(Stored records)
• • • • •

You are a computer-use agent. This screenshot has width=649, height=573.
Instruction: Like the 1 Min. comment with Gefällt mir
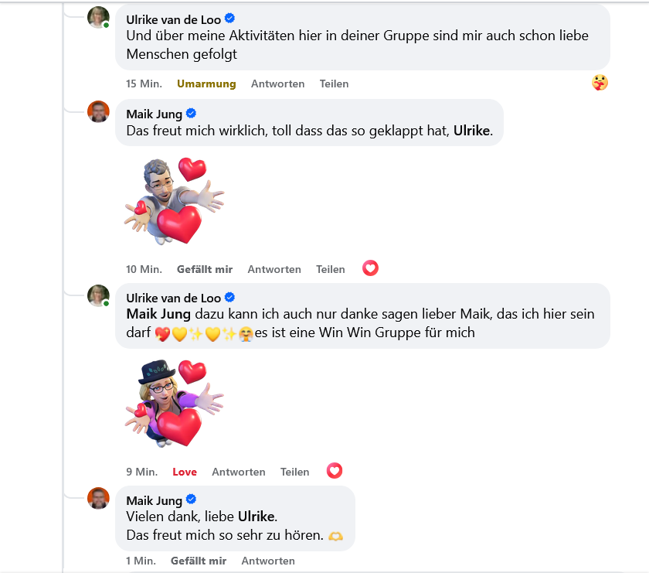(199, 561)
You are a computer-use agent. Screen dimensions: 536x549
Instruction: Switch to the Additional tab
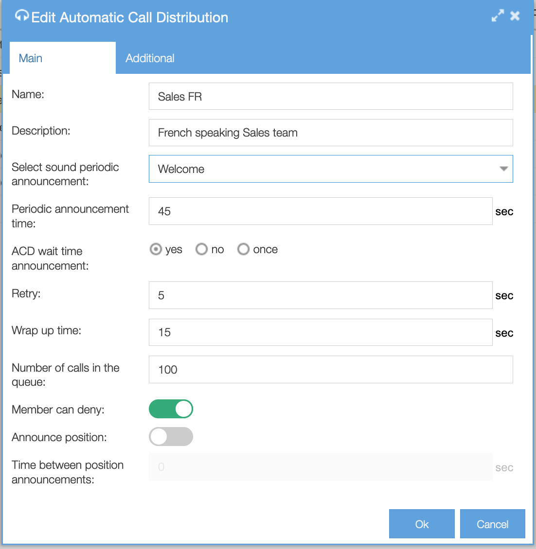point(150,58)
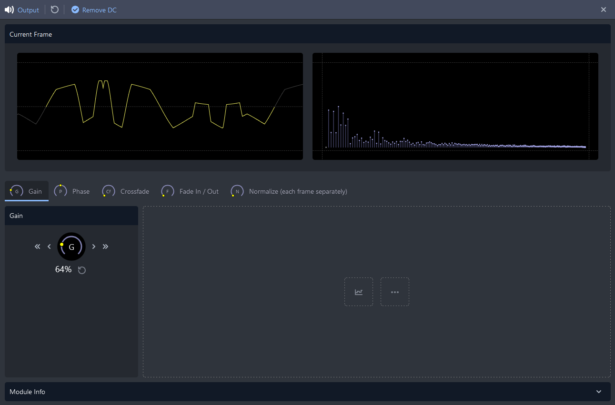The width and height of the screenshot is (615, 405).
Task: Open the Phase tab
Action: click(72, 191)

• • • • •

▶ [What you should do]
Take each line above that contains "computer" and copy it out.

▶ [Result of this task]
You are a computer-use agent. This screenshot has width=649, height=573.
You are a computer-use agent. Screen dimensions: 536x549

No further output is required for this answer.